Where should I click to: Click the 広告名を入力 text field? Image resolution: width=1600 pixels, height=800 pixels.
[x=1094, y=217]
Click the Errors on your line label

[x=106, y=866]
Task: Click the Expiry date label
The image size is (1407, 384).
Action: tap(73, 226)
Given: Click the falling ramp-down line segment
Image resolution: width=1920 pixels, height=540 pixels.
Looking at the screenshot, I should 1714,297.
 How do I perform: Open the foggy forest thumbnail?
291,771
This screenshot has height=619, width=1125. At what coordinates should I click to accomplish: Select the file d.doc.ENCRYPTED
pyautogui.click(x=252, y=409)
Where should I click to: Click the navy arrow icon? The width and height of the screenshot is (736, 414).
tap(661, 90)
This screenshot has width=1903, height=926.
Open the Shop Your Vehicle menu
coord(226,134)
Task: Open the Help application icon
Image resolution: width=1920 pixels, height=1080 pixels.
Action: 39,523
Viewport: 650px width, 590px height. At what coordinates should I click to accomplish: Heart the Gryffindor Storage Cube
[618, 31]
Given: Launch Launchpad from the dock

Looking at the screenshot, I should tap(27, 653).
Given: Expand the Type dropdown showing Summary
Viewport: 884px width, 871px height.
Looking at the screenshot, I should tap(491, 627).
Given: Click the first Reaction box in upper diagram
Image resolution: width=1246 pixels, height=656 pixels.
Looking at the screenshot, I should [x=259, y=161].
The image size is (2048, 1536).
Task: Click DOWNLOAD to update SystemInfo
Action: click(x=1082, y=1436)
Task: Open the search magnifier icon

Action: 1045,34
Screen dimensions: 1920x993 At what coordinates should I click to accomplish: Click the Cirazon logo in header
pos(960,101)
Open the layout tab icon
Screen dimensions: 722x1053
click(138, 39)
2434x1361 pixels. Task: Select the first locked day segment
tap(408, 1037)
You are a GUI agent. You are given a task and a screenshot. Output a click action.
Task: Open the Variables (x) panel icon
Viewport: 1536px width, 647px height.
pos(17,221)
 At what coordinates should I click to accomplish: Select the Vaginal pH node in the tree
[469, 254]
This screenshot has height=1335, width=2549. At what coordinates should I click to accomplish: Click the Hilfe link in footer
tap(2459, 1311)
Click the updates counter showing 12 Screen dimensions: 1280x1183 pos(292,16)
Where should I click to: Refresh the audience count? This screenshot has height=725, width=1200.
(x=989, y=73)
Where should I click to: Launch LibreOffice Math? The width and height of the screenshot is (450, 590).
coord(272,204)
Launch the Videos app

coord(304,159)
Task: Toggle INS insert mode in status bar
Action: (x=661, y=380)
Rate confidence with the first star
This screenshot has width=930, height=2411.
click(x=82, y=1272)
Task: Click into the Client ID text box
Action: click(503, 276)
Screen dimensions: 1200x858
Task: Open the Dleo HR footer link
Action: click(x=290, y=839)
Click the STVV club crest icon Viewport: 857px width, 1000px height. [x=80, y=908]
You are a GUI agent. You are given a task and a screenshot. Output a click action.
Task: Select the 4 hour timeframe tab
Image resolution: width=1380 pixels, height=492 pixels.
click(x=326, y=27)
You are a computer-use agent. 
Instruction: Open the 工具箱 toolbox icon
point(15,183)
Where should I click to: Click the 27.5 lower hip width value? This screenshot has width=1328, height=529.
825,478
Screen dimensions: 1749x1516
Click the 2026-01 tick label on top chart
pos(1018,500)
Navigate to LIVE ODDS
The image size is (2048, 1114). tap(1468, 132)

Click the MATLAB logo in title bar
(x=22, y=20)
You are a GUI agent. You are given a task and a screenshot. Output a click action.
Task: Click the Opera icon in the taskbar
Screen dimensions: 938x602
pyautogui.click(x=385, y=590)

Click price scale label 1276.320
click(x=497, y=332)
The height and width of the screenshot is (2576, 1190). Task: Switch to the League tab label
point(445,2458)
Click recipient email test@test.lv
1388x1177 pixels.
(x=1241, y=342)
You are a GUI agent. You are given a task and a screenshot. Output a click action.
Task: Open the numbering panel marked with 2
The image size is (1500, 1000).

==============================

**To be done:** Copy out the items from the line with "Navigate to LIVE ODDS" up to and including the line with "point(445,2458)", reproducing each line without change.

**Final result:**
Navigate to LIVE ODDS
The image size is (2048, 1114). tap(1468, 132)

Click the MATLAB logo in title bar
(x=22, y=20)
You are a GUI agent. You are given a task and a screenshot. Output a click action.
Task: Click the Opera icon in the taskbar
Screen dimensions: 938x602
pyautogui.click(x=385, y=590)

Click price scale label 1276.320
click(x=497, y=332)
The height and width of the screenshot is (2576, 1190). Task: Switch to the League tab label
point(445,2458)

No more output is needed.